Mentre si dipana questo continuo teatro nel teatro (ah Hynkfuss, dove sei?) arriva quello che dovrebbe essere l’effetto dirompente, ossia l’immedesimazione della voce-regista con il protagonista. La voce cambia, si fa roca come in un horror, un’enorme palla da demolizione distrugge un angolo della sontuosa scenografia (di Andrew Clancy), si avvertono in cuffia i rumori “della strada”, come se tutto fosse “vero”. È questo l’avvento del reale? Poi, ulteriore “colpo di scena”, a far il protagonista è chiamato uno spettatore, eterodiretto in cuffia anche lui, che muto assiste al disfacimento progressivo di scene e caratteri.
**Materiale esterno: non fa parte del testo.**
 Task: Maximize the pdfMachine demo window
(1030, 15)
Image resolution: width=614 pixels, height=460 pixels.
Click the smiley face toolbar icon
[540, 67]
Non paghi, gli irlandesi tendono a attualizzare il povero Cechov: cocaina, sesso, telefonini, inquietudini e depressioni, maternità, flebo e inutilità, roulette russa e sangue che cola. Tanto per non farsi mancare nulla, a colmare i rari momenti di silenzio ci pensano le musiche invadenti. Bravi, simpatici e sinceri i membri del Dead Centre, non lo metto in dubbio, ma l’esito a me è sembrato francamente noioso e inutilmente faticoso. Ma forse ho sbagliato, non ho capito: il lavoro è stato apprezzato da molti amici e colleghi critici presenti in sala, e sopratutto dal preparato pubblico modenese che, ben più convinto, ha tributato un generoso e affettuoso applauso alla compagnia.